It was quite late in the game when he suggested he might be open to a mandate. I still remember my disappointment. Yet, at that moment he still was preferring the voluntary scheme, he was just "open to a mandate".
I think I am starting to better understand the current opposition to the reform. No wonder if quite a few voters feel cheated because of Obama's shifting position on the mandate. I, somehow, have not considered this aspect until now. But I can see it: they voted for a guy who was saying something different, and that looked attractive, and now they feel they've been manipulated..
Re: wording & framing
I definitely heard activists referring to policy differences like this when talking to people about their choice of candidate, but as far as I can tell these were rarely the points which convinced anyone to pick one candidate over another. Everyone who picked a candidate still preferred at least some policy positions from some of the others; they picked based on an overall sense of who was best, in terms of things like strategy, overall depth, the direction of the candidate's overall campaign, etc. Then they might tell people about specific policy details, but that was an ineffective campaigning method (which isn't to say it wasn't a useful thing to do - it was useful - it just wasn't the thing that moved people in their decisions of who to support).

LIST OF TASKS:
**a.** In the health reform discussion, what does the writer say quite a few voters may feel because of Obama's shifting position on the mandate?
**b.** Extract the health reform discussion between "It was quite" and "they've been manipulated..", inclusive.

Stored records
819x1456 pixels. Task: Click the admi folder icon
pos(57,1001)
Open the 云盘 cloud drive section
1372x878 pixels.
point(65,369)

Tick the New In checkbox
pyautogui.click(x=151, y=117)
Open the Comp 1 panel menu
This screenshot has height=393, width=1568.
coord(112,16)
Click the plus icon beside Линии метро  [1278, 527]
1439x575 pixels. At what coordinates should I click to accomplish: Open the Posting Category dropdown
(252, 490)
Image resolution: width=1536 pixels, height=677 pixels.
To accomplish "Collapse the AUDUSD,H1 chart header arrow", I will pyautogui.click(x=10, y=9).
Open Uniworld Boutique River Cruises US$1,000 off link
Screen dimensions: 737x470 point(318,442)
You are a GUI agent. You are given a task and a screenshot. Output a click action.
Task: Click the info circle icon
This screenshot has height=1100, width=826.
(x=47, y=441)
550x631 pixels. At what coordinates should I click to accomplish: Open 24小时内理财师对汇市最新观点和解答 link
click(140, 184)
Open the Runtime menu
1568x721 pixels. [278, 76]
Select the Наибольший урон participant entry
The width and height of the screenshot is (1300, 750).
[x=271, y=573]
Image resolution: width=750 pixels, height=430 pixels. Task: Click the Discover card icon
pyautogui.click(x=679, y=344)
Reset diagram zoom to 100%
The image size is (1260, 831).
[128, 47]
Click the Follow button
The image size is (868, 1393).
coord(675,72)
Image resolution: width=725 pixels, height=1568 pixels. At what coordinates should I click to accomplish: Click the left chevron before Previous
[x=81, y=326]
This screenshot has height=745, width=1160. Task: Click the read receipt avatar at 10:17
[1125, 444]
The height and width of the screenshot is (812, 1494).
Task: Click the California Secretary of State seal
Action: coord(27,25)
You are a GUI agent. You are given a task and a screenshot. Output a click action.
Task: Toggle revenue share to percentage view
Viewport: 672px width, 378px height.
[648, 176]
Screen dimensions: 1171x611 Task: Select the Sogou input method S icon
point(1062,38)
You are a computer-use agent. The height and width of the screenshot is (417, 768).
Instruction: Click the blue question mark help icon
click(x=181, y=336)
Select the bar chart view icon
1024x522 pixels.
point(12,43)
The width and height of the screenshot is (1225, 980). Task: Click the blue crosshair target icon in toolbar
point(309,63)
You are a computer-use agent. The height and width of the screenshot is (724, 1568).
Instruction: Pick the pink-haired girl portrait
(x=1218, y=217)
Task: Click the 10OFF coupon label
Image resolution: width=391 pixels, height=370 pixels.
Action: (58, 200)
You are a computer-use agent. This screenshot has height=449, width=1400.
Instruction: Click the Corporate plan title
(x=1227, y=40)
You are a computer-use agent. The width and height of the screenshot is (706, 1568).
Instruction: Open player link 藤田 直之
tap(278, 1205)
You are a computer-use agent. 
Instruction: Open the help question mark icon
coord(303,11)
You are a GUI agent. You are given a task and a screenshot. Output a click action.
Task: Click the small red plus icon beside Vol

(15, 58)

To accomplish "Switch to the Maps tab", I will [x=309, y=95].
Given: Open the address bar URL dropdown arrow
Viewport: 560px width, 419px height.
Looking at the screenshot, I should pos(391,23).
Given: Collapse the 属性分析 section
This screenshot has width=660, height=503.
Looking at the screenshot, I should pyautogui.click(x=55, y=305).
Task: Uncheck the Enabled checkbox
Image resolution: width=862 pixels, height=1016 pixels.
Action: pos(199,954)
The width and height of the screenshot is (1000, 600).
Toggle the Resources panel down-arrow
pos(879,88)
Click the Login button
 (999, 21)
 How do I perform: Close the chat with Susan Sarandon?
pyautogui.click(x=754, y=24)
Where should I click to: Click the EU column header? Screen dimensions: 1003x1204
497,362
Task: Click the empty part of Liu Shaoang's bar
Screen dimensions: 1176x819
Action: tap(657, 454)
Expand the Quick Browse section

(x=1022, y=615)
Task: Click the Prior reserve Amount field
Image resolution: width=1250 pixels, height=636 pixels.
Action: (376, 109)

ANSWERS PROVIDED:
**a.** Cheated.

**b.**
It was quite late in the game when he suggested he might be open to a mandate. I still remember my disappointment. Yet, at that moment he still was preferring the voluntary scheme, he was just "open to a mandate".
I think I am starting to better understand the current opposition to the reform. No wonder if quite a few voters feel cheated because of Obama's shifting position on the mandate. I, somehow, have not considered this aspect until now. But I can see it: they voted for a guy who was saying something different, and that looked attractive, and now they feel they've been manipulated..